Regarding nodule count, it is possible that the different ways of counting the nodules in DLCST compared to PanCan (accumulative over the whole period of screening compared to nodule count in first scan only) is accountable for the differences in OR and p values observed; no effect was seen in DLCST, whereas significant reduction in lung cancer risk was seen with increasing nodule count in PanCan. Because we included all nodules found during all screening rounds in DLCST, and because the data in DLCST did not systematically include time of nodule disappearance, nodule count per scan could not be accurately calculated in DLCST, and thus accumulated nodule count was used instead.

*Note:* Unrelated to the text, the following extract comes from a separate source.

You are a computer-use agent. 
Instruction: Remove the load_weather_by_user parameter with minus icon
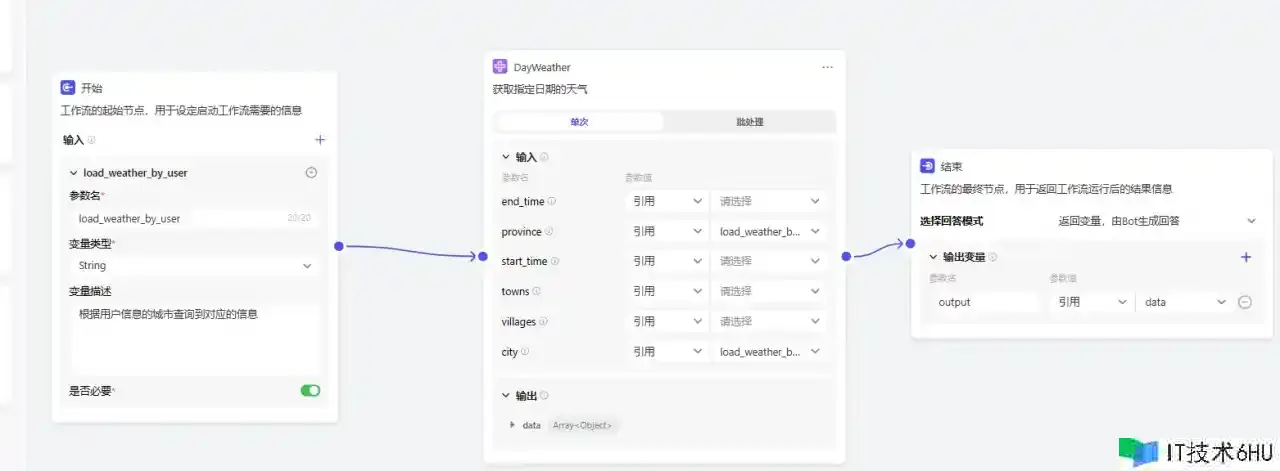point(311,173)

In the PanCan risk prediction model paper it is stated that smoking history was not independently associated with lung cancer in the fully adjusted model and was thus left out. It is unclear how smoking history was defined (pack-years, smoking duration, etc.); also, there are other non-significant predictor variables, which indeed were included in the PanCan full model. Both tobacco exposure (pack-years) and lung function have previously been shown in several studies to be important predictors [8, 19, 20], and they should probably be included as predictor variables in future studies. Asbestos exposure and inhalation of other harmful particles could also be tested for risk predictive potential.

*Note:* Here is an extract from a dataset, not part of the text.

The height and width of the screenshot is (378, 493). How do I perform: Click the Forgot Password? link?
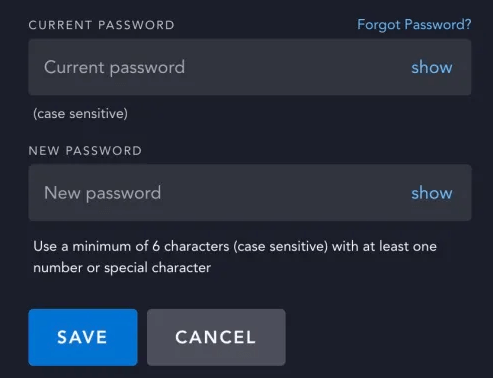coord(414,25)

Lastly, we suggest further validation of the risk prediction models in cohorts with higher prevalence of malignant nodules and where small, benign nodules are less common, as we see in daily clinical practice.

Conclusion

The PanCan risk prediction models show high lung cancer risk discrimination for solitary pulmonary nodules in the DLCST cohort, the prediction being mainly based on nodule size. However, we suggest inclusion of age and family history of lung cancer as predictor variables in the parsimonious model as well; these variables were significant predictors in DLCST. In addition, we propose the variable sex be removed from the models, as our results did not support the PanCan conclusion that female sex is associated with increased risk; further work confirming the role of sex in risk stratification in different populations is needed.